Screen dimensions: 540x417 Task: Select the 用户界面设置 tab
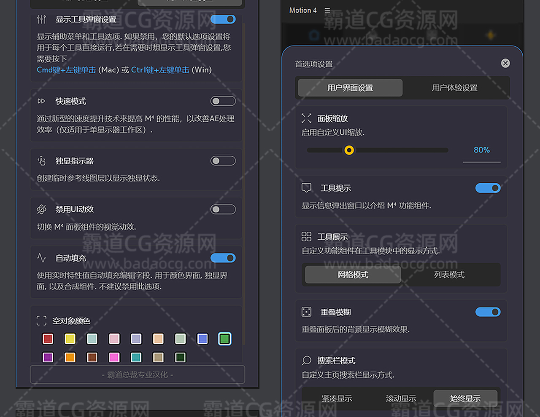pyautogui.click(x=350, y=88)
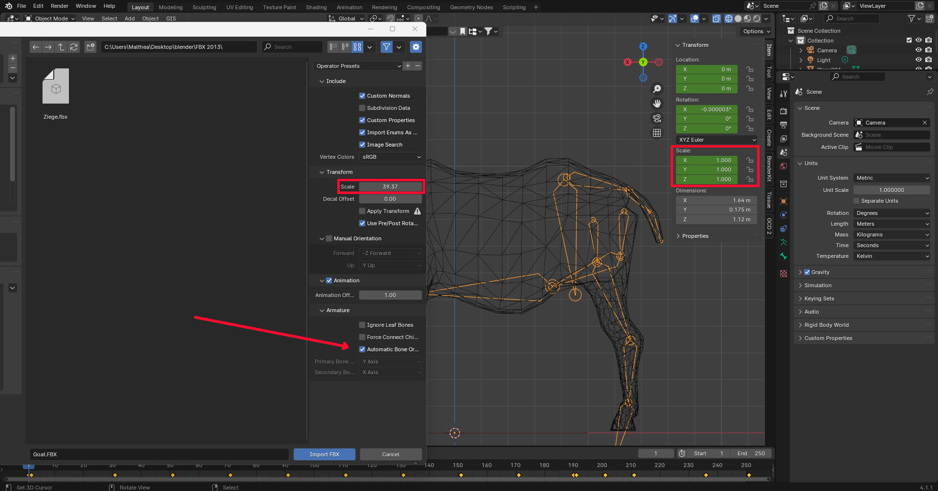Open the Vertex Colors sRGB dropdown
This screenshot has width=938, height=491.
point(390,157)
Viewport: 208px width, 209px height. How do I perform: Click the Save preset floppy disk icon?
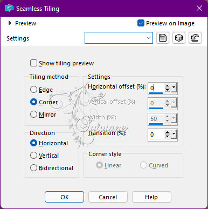(x=163, y=38)
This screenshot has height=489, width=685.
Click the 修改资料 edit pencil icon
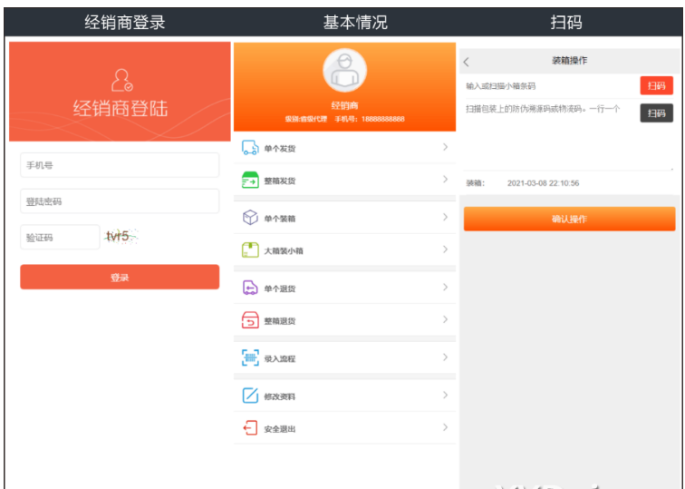point(250,396)
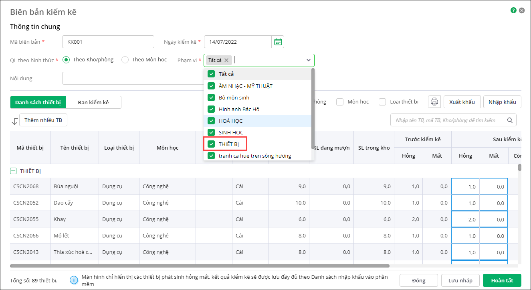Click the down arrow icon beside Thêm nhiều TB
The width and height of the screenshot is (531, 290).
(x=14, y=121)
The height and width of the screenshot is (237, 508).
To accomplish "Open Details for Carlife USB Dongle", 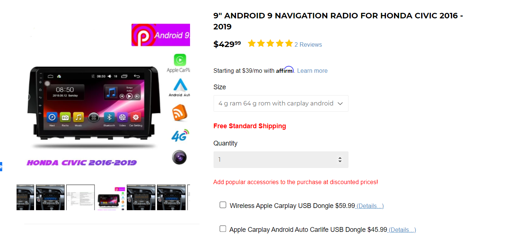I will click(x=402, y=230).
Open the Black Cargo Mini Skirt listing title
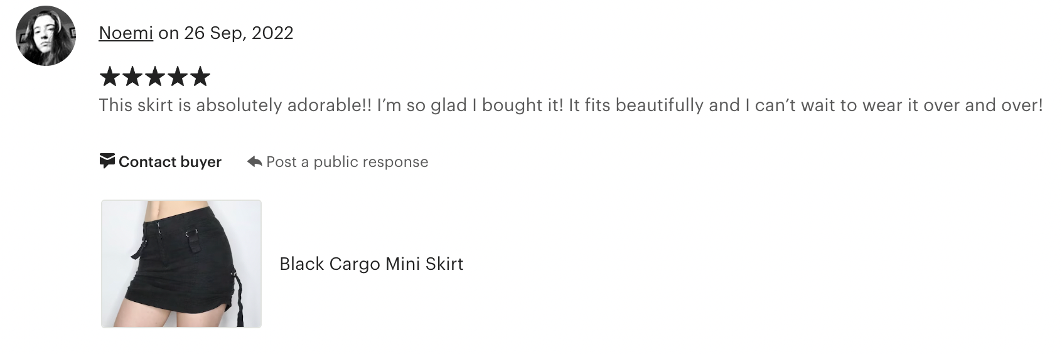Image resolution: width=1062 pixels, height=354 pixels. coord(372,264)
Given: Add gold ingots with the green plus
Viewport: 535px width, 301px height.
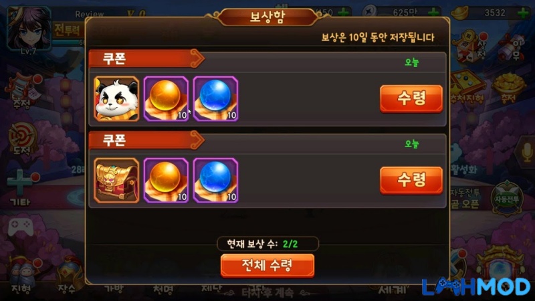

************

What needs to be done:
What you write must match, line for line, the lines from the one with "Open the Black Cargo Mini Skirt listing title" through the last line of the data above, minus the pictures.

Exercise solution:
Open the Black Cargo Mini Skirt listing title
Image resolution: width=1062 pixels, height=354 pixels. coord(372,264)
Given: Add gold ingots with the green plus
Viewport: 535px width, 301px height.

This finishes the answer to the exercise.